GIVEN TASK: Return each line of the data below that contains the string "width". Treat uppercase and lowercase letters as different.

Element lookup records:
>> START

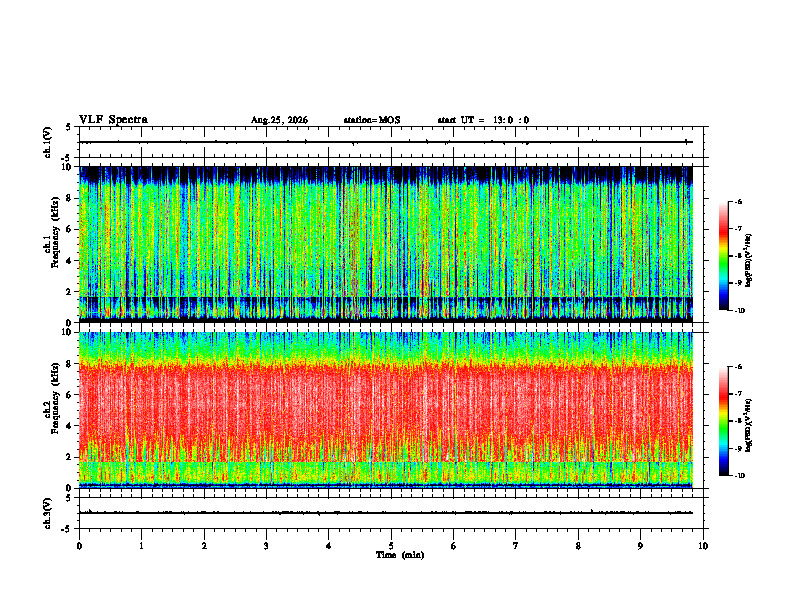Screen dimensions: 792x612
Task: Click the 0 minute tick label
Action: pyautogui.click(x=79, y=546)
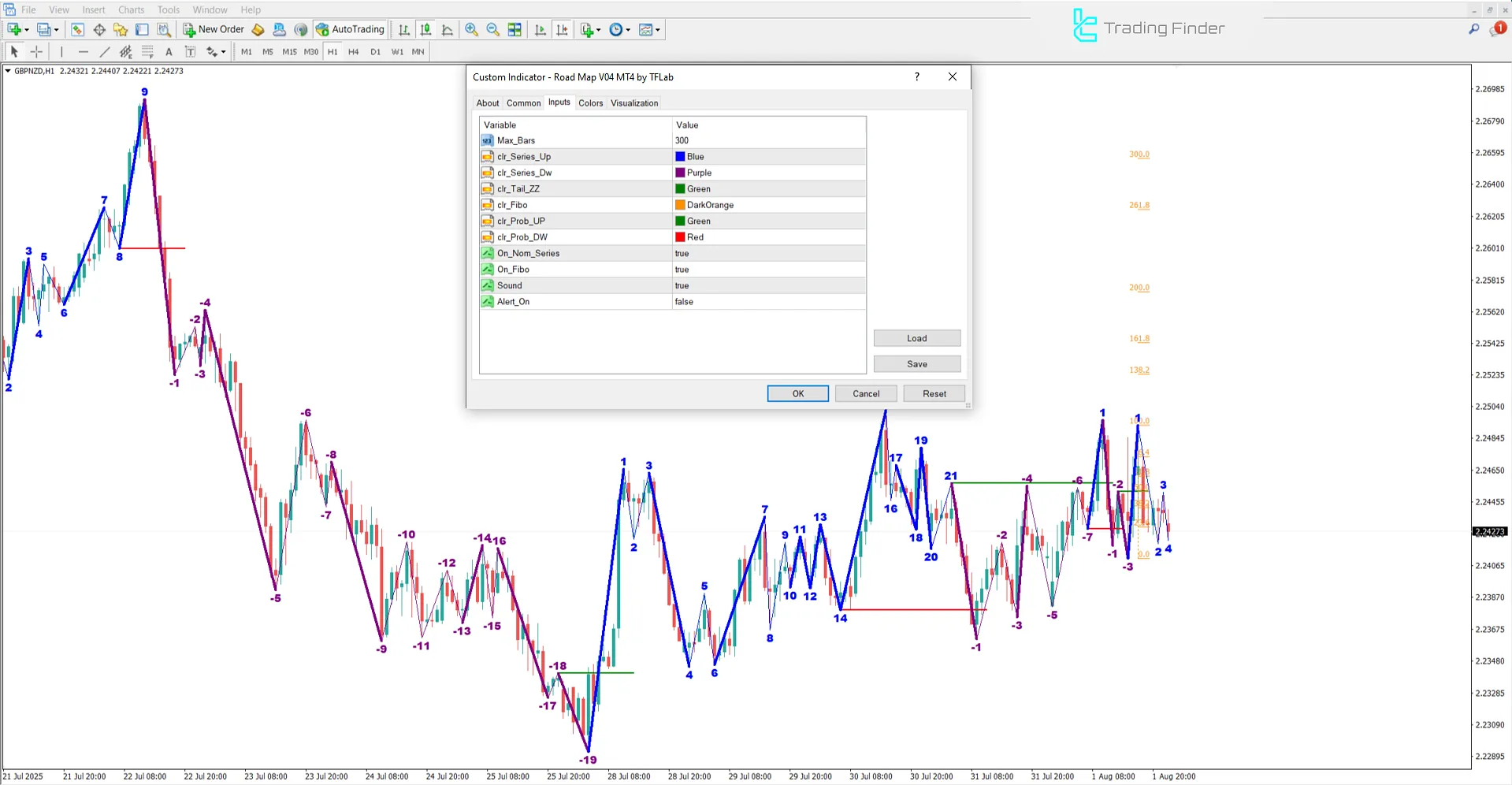Select the Zoom In magnifier
Image resolution: width=1512 pixels, height=785 pixels.
(471, 29)
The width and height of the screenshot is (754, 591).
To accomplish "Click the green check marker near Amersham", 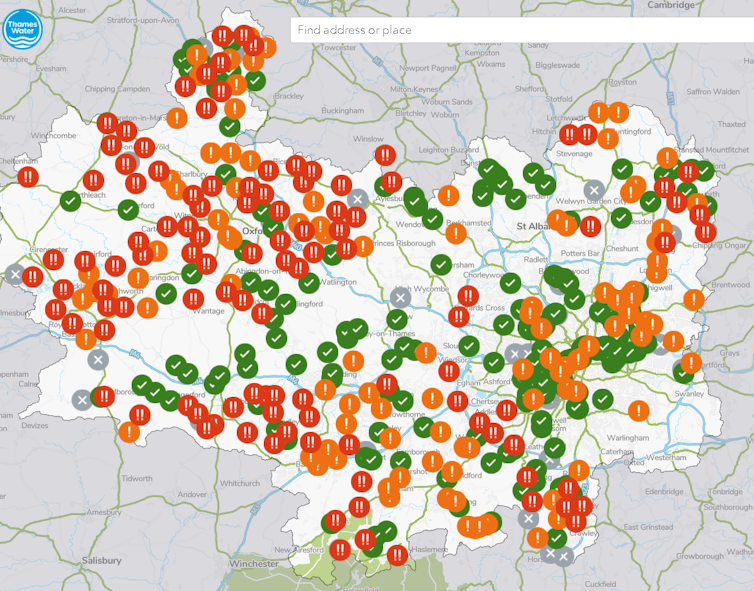I will pos(441,264).
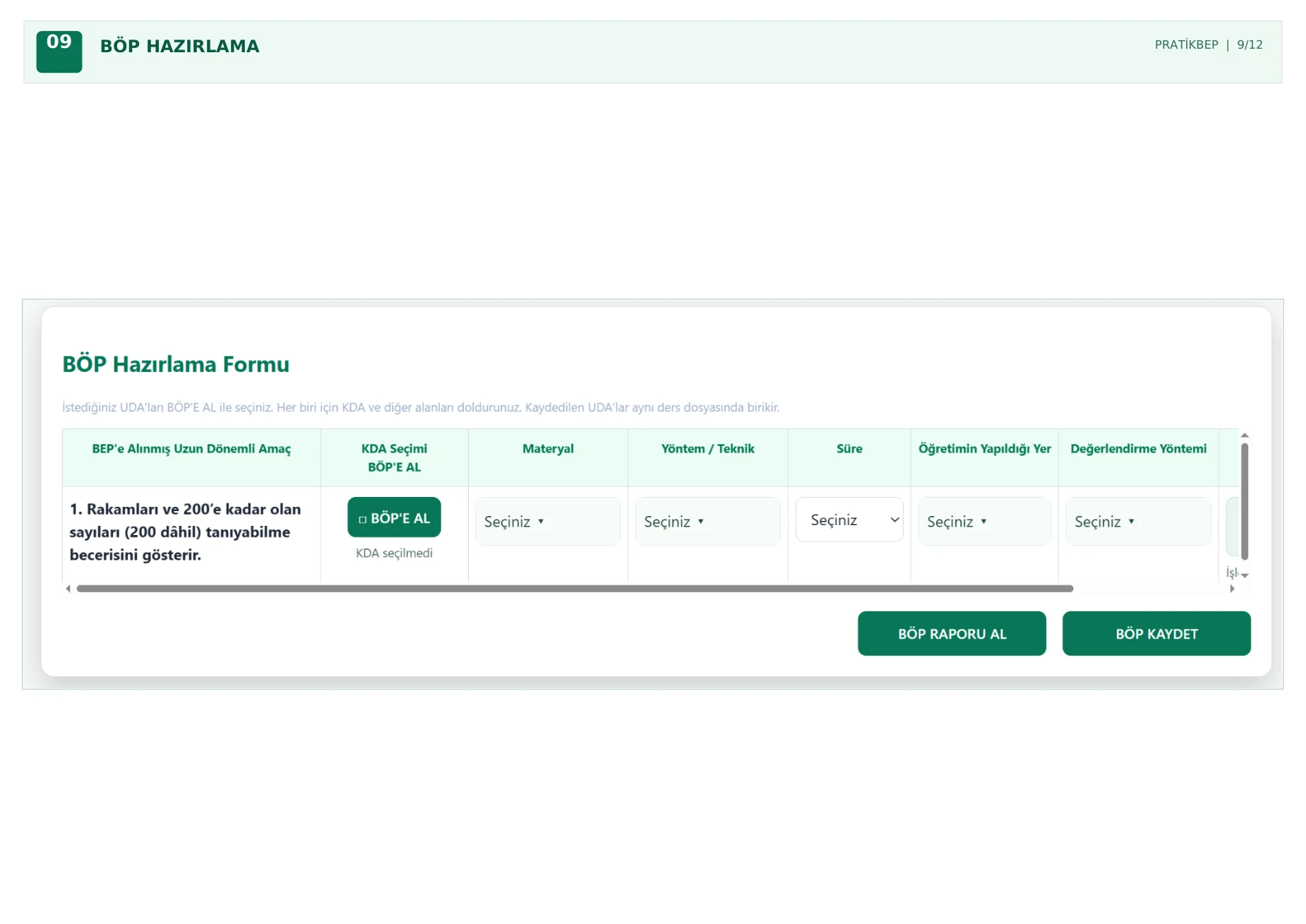Screen dimensions: 1306x924
Task: Open the Materyal Seçiniz dropdown
Action: pos(548,521)
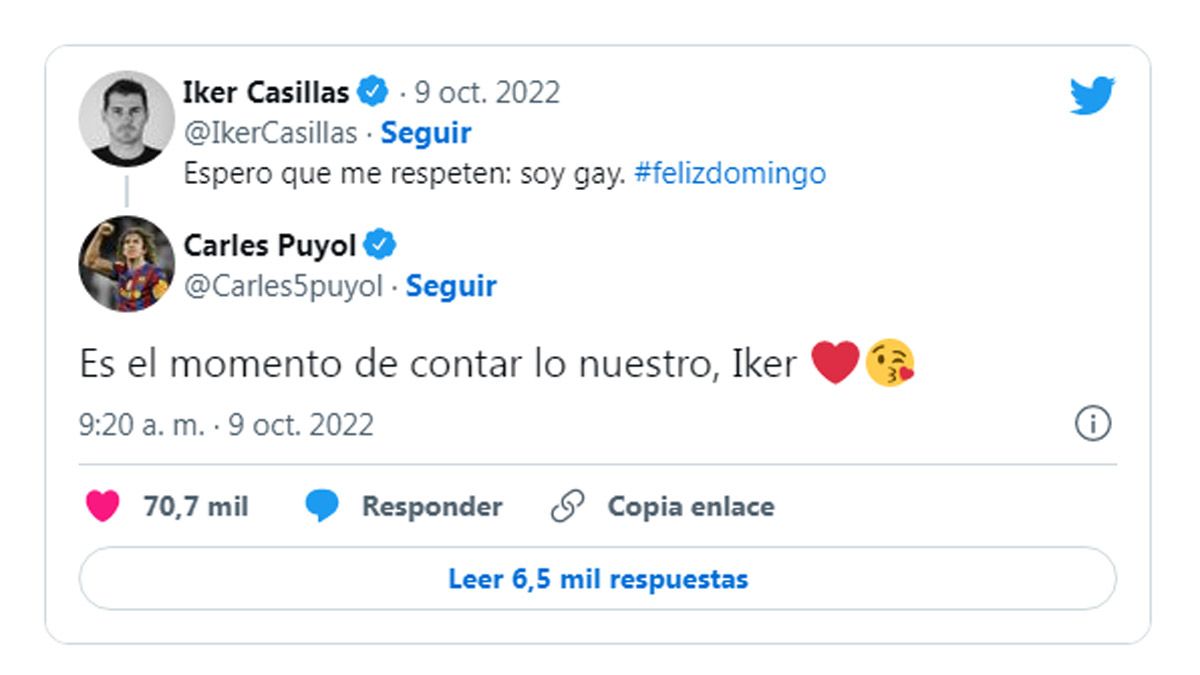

>> END

TASK SOLUTION:
Image resolution: width=1512 pixels, height=785 pixels.
The width and height of the screenshot is (754, 591).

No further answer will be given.